A helicopter with a BORSTAR agent was dispatched by U.S. Customs and Border Protection (CBP). BORSTAR is short for Border Patrol, Search, Trauma, and Rescue. It is considered to be a “specialized unit of the United States Border Patrol trained in emergency search and rescue and primarily assists injured or stranded [undocumented] immigrants at remote desert locations.”
It took less than 30 minutes for the helicopter crew to locate the man and woman. They were found on Squaw Peak at an elevation of more than 6,000 feet. The terrain on Squaw Peak is steep. Thus, the helicopter was not able to land and the closest ground agents were still three hours away.
At this point, off-duty personnel had been called in and a Blackhawk helicopter eventually joined the effort. The rescuers were also dealing with difficult weather conditions and the mission was deemed to be high risk. High winds and isolated thunderstorms made the mission dangerous and there was also a temporary flight restriction in place that morning “due to a wildland fire one mile from the rescue scene.” The crew eventually began a hoist-rescue operation in order to save the couple.

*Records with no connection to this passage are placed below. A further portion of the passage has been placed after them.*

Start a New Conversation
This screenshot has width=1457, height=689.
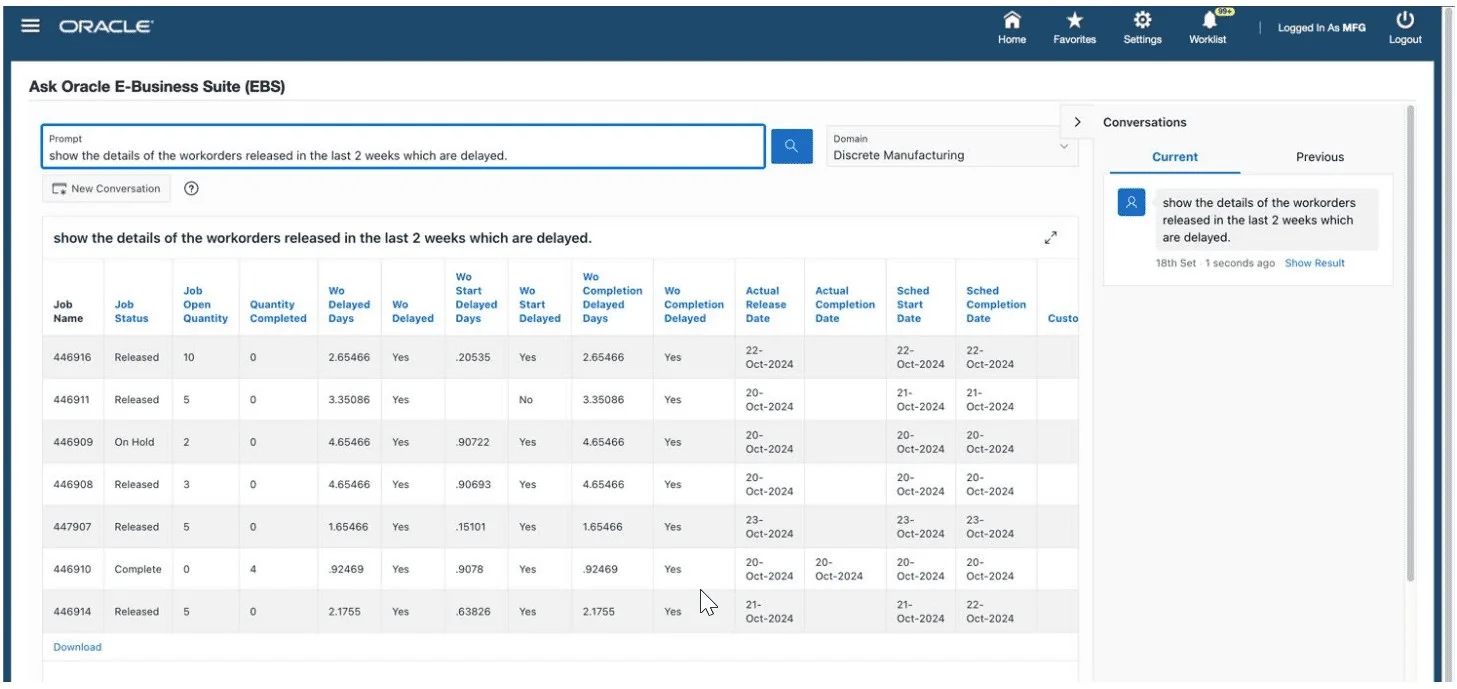point(106,188)
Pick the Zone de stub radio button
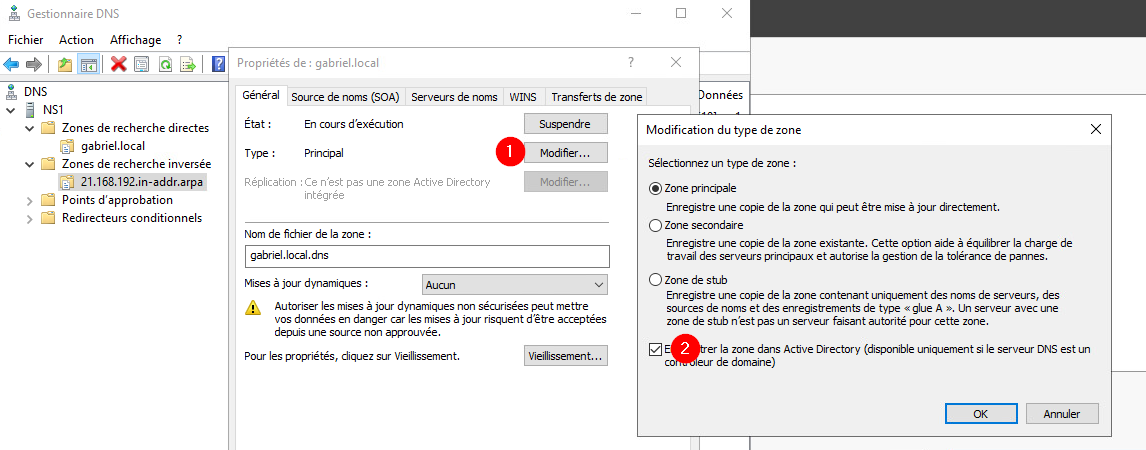The height and width of the screenshot is (450, 1146). click(656, 280)
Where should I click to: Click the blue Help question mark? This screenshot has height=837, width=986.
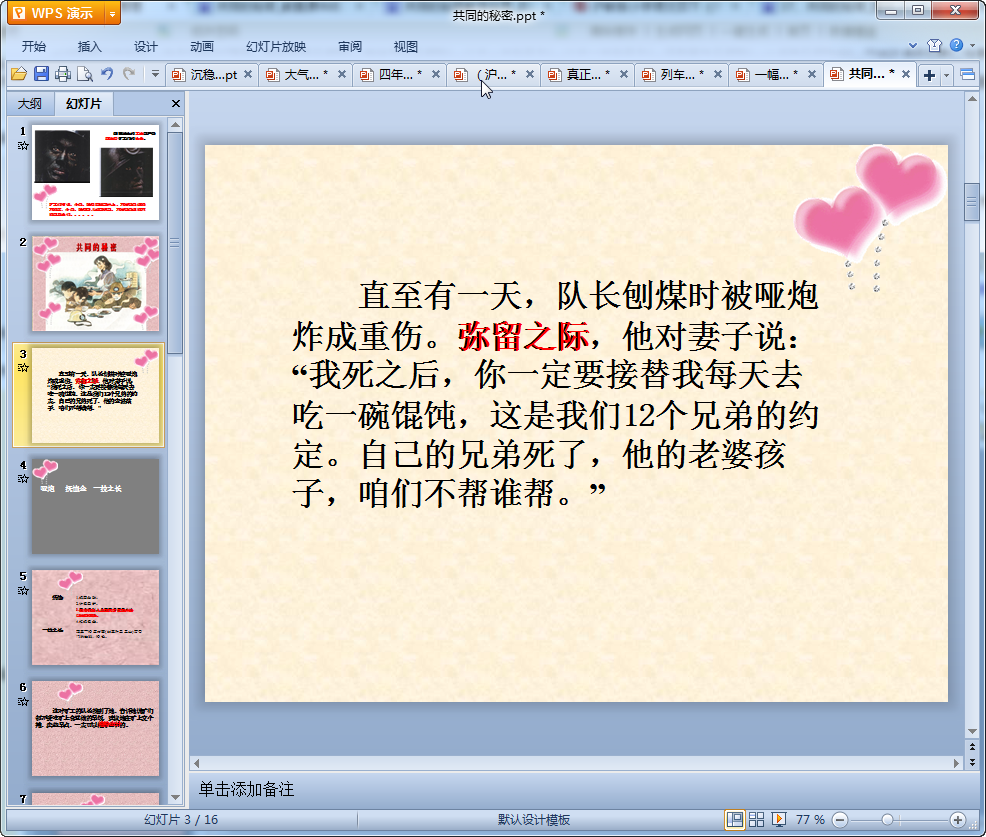(x=957, y=46)
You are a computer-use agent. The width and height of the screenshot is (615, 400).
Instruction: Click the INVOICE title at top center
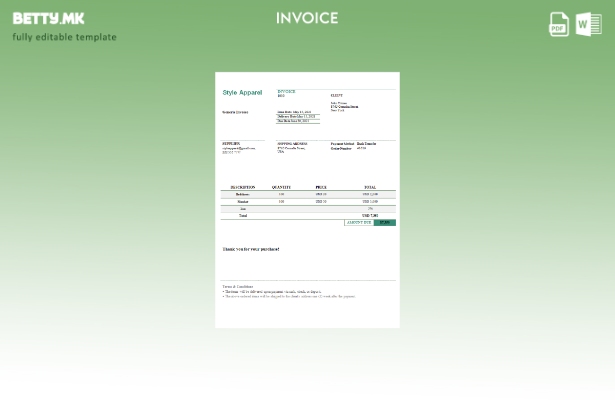click(x=307, y=18)
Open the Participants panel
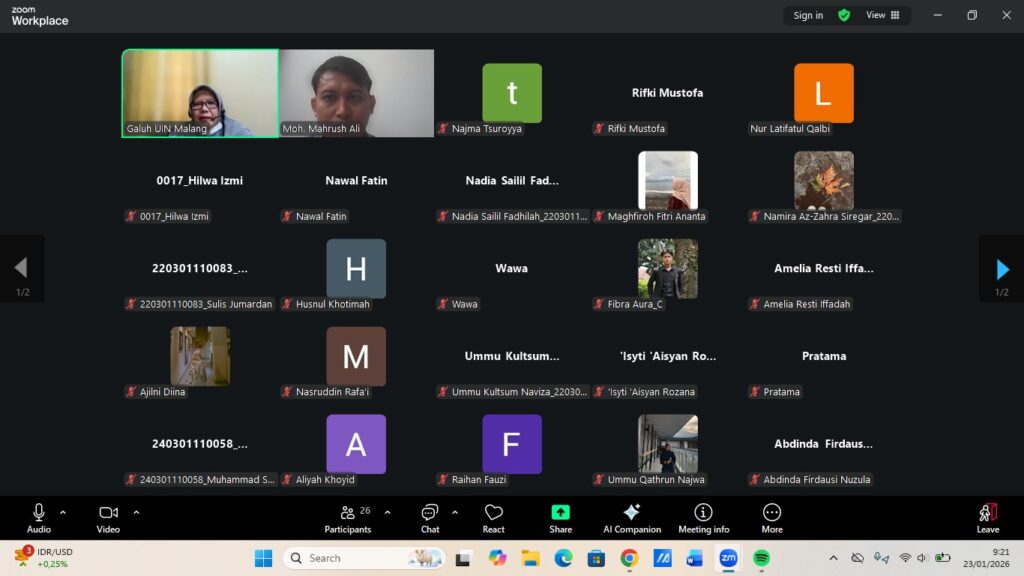1024x576 pixels. (x=348, y=517)
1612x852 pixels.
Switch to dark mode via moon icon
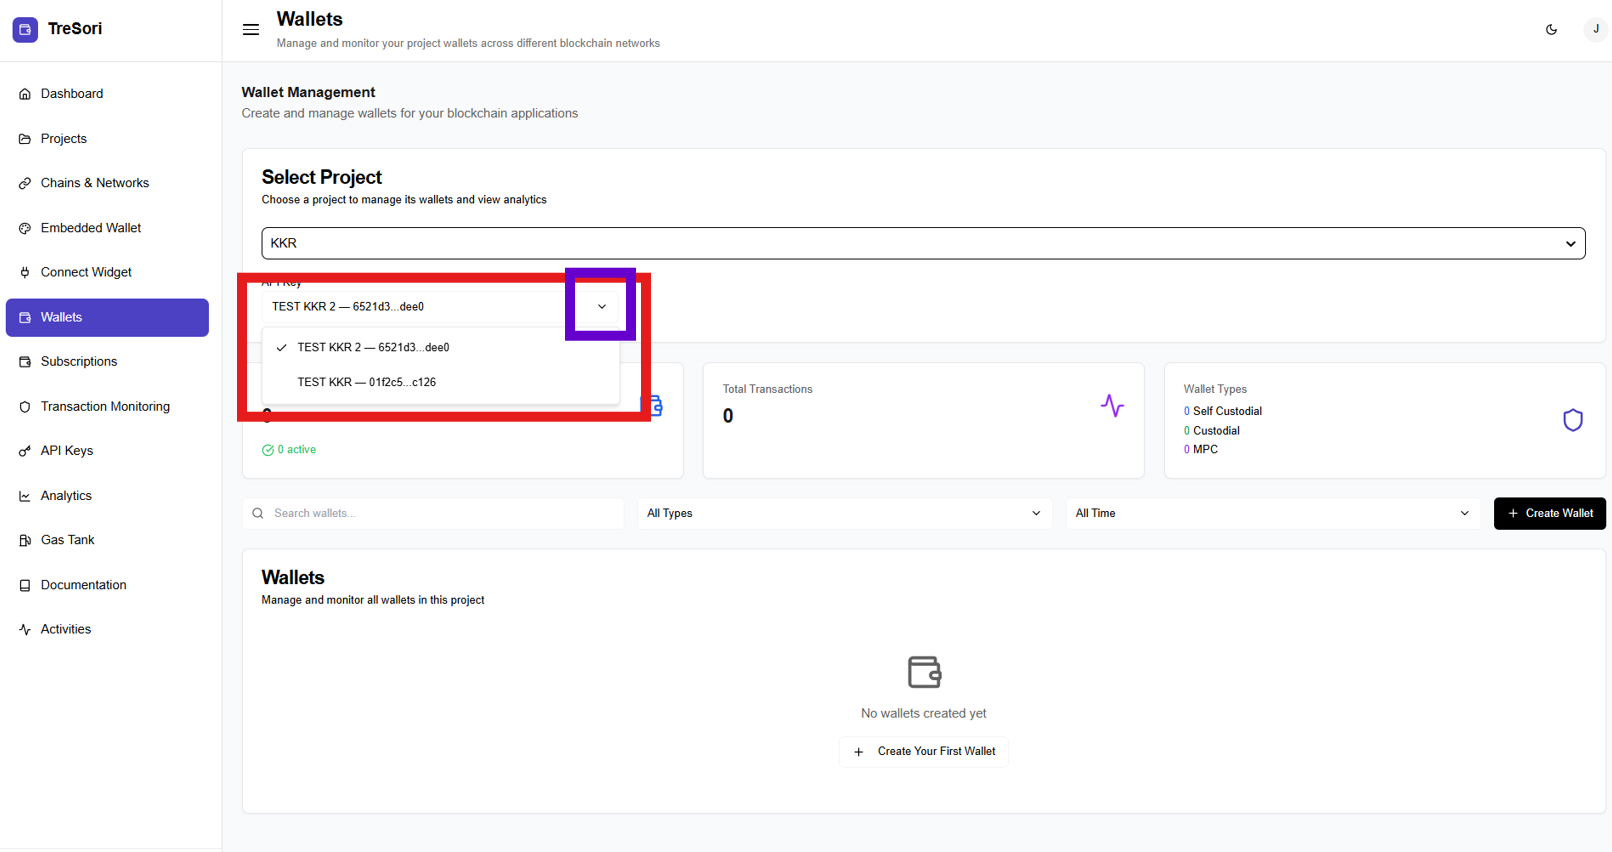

Eventually, the helicopter crew was able to save the woman by hoisting her into the helicopter and transferring her to an ambulance on the ground. She was taken to the hospital and treated for advanced cardiac care. The male was transported to Border Patrol for processing.
Mitch Pribble, director of Tucson Air Branch, said that the flight crew was made up of two pilots, a host operator, a safety officer, and an OAM emergency medical technician who was brought down to the couple and administered field medical treatment. "
The dedication and professionalism demonstrated by the crew while conducting this life-saving rescue under very difficult circumstances reflect greatly, not only on themselves, but also the Office of Air and Marine and U.S. Customs and Border Protection," Pribble said.
It is difficult for many people to truly understand the dangers and risks that many immigrants are willing to take in order to cross the border in the United States and potentially have a better life for themselves and their families. The freedom and opportunities that U.S. citizens enjoy is something that many take for granted.